Un an et demi plus tard, Novarhena ne compte aucune réalisation à son actif. « Rien de concret », concède Lara Million, conseillère départementale et régionale, propulsée malgré elle présidente de cette société fin 2021. Novarhena a cependant dépensé près de la moitié de son capital, soit 480.000 euros, en frais de fonctionnement. « C’est à 70% environ le salaire du directeur général », Xavier Marques, admet Lara Million.
Le recrutement, pour 5500 euros net mensuels, de cet ancien directeur marketing chez Adidas, et ex-dirigeant de Pataugas (chaussures), avait pourtant fait tiquer certains responsables. « Il a sans doute des compétences, mais en termes d’aménagement… Est-ce qu’il sait ce qu’est une concession d’aménagement ? Ça ne met pas en confiance », souligne une source proche du dossier. Xavier Marques n’a pas souhaité répondre aux questions de l’AFP.
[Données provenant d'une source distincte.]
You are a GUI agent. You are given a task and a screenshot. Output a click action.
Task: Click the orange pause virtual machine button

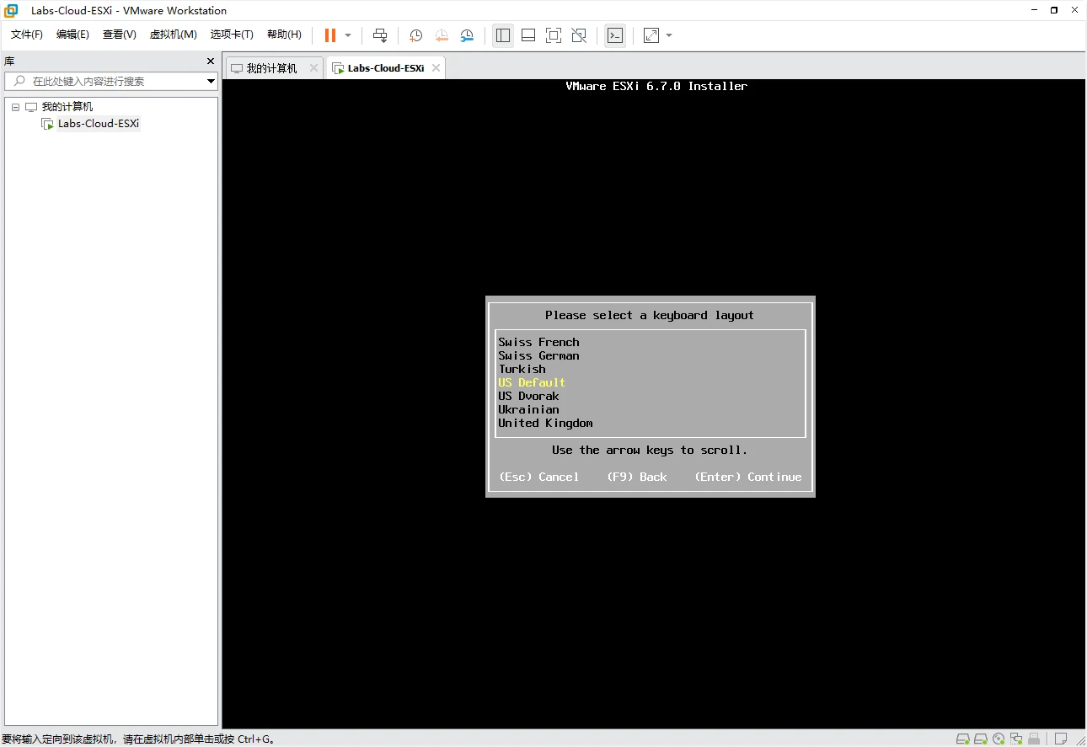point(329,35)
Consciente du gâchis, Lara Million découvre aussi que, pour 56 hectares et non 220, les élus locaux n’ont pas l’intention de faire appel à une société pour aménager la zone. « Dès que j’ai compris l’issue, j’ai informé les partenaires, nous avons décidé de dissoudre la SEM » Novarhena, explique-t-elle. C’est à cette fin qu’une assemblée générale extraordinaire est convoquée vendredi.
Les élus locaux perplexes
Localement, ce fiasco irrite. « Quand la SEM a été créée, on savait déjà qu’il n’y aurait qu’une soixantaine d’hectares à aménager », pointe le député local, Raphaël Schellenberger (LR). « Il y a ce chantage du gouvernement de dire : c’est l’outil de la requalification de Fessenheim, on s’est engagé, il faut le faire. Tout dans l’histoire de Fessenheim est du même ordre : on s’est engagé ? Il faut le faire. On s’est engagé à fermer (la centrale) ? Il faut fermer. On s’est engagé à créer une SEM ? Il faut la créer. Est-ce que ça a du sens ? Là n’est pas la question », analyse-t-il.
Seule source de satisfaction pour le territoire : même réduite, la zone d’activité EcoRhena va bientôt voir le jour. Signe de la qualité du travail préparatoire accompli par les élus locaux en lien avec les services déconcentrés de l’État, l’autorisation environnementale accordée par le préfet, indispensable pour entamer les travaux, n’a pas été attaquée par les associations écologistes.
Sur place, les fouilles préventives et les premières opérations de défrichage ont débuté. « Je suis optimiste, nous avons des contacts avec des entreprises » intéressées, précise Gérard Hug, président de la communauté de communes Pays Rhin-Brisach, qui comprend Fessenheim. « Nous n’avons jamais été aussi proches des bonnes nouvelles ».